In this blog, we will dive deep into how the tricep muscle works, its role in arm movements, and why building tricep bodybuilding exercises are important for overall arm size. We have also compiled a list of top exercises for tricep mass gain that you can incorporate into your workout routine, along with beginner and advanced training techniques. But with great power comes great responsibility, and we’ll also cover how to ensure safety and prevent injury while training triceps.
So get ready to pump up those guns!
The Three Heads of the Tricep Muscle
The tricep muscle consists of three heads:
- The long head
- Lateral head
- Medial head
The long head is the largest and most visible, while the lateral head contributes to width and thickness. The medial head adds depth and definition to the back of the arm. Training all three heads is important for balanced muscle development. Different exercises target specific heads for optimal growth. Including these exercises in your triceps routine can help you achieve big, well-defined arms.
Importance of Building Tricep Mass
The triceps are the muscles on the back of the upper arm.
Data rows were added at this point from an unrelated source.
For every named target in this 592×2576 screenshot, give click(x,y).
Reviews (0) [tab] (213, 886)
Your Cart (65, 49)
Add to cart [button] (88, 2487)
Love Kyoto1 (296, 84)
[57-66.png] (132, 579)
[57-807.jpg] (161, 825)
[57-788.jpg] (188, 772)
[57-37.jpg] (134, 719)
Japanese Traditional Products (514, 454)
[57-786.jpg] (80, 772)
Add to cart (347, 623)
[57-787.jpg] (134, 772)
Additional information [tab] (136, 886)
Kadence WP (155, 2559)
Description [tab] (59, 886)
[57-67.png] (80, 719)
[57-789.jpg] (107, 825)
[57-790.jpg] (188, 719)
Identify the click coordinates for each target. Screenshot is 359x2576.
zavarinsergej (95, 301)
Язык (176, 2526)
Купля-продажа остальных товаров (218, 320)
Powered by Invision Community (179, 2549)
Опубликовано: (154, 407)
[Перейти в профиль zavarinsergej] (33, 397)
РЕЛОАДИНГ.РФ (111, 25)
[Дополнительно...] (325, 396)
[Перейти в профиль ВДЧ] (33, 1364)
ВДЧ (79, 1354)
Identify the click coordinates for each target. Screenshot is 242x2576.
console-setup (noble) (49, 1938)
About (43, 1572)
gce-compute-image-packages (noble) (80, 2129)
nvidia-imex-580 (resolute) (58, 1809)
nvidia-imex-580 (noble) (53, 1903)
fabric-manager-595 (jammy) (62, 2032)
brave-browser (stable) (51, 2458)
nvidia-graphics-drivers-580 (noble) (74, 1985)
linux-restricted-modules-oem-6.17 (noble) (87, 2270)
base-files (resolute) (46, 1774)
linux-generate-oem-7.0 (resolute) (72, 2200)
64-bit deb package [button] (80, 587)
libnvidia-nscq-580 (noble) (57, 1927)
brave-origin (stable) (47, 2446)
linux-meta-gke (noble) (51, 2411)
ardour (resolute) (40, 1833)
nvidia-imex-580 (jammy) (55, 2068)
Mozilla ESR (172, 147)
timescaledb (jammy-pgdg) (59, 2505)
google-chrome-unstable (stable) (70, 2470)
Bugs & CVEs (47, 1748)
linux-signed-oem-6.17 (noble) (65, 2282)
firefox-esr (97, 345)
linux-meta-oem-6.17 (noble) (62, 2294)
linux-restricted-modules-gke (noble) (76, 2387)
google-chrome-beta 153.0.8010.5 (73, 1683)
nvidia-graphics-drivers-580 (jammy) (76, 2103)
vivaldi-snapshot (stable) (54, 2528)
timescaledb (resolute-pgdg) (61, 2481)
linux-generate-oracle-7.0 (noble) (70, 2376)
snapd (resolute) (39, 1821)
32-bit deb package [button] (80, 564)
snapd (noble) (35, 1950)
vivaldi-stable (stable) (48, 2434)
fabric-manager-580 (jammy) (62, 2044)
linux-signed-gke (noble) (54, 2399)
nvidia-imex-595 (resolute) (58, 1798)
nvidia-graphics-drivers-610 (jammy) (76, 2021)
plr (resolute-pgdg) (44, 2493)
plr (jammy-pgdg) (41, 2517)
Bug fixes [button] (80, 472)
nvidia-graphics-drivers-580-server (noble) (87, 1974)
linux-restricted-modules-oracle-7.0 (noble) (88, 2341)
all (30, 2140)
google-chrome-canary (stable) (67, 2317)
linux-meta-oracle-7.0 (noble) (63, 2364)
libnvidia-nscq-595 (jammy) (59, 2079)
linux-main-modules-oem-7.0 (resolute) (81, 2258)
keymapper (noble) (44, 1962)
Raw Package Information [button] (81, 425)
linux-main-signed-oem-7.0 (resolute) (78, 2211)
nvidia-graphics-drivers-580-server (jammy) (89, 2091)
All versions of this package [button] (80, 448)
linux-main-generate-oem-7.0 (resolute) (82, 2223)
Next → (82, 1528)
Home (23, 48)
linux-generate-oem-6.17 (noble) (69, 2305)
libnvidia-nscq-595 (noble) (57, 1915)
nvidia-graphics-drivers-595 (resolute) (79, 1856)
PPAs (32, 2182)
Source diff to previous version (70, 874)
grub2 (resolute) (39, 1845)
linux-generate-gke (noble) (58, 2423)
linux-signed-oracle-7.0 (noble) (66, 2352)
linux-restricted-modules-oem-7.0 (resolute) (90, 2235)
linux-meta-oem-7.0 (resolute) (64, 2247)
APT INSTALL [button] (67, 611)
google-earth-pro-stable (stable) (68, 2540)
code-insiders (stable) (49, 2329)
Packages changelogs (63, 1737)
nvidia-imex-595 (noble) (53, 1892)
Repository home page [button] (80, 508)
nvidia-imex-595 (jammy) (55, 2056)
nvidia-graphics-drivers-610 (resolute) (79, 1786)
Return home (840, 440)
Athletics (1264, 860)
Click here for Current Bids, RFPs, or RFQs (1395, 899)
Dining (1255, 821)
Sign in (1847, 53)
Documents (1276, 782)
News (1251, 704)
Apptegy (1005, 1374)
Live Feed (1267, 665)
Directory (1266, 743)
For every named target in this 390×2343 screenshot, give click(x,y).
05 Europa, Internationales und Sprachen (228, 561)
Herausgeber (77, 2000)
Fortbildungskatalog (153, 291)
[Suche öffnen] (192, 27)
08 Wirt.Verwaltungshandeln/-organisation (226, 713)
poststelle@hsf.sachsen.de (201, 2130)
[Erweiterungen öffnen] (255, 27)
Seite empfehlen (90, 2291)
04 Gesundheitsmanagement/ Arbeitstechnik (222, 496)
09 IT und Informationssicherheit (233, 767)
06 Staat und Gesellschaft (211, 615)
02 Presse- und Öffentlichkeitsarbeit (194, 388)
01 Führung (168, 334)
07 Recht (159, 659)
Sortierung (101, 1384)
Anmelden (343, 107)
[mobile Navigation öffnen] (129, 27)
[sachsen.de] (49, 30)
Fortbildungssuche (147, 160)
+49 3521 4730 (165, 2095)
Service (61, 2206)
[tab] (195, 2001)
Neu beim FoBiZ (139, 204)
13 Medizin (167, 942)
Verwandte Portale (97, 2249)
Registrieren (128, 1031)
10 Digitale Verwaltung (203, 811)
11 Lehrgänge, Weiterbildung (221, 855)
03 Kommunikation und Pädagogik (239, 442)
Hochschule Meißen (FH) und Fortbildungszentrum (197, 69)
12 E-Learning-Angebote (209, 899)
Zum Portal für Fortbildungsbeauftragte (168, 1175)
They are responsible for straightening the arm at the elbow, and they make up about two-thirds of the muscle mass in the upper arm.
There are three heads of the triceps: the long head, the lateral head, and the medial head. The long head is the largest head, and it runs down the back of the arm from the shoulder to the elbow. The lateral head is located on the outside of the arm, and the medial head is located on the inside of the arm.
Building tricep mass is important for a number of reasons:
- It will give you bigger arms. The triceps make up about two-thirds of the muscle mass in the upper arm, so if you want to have big arms, you need to focus on building your triceps.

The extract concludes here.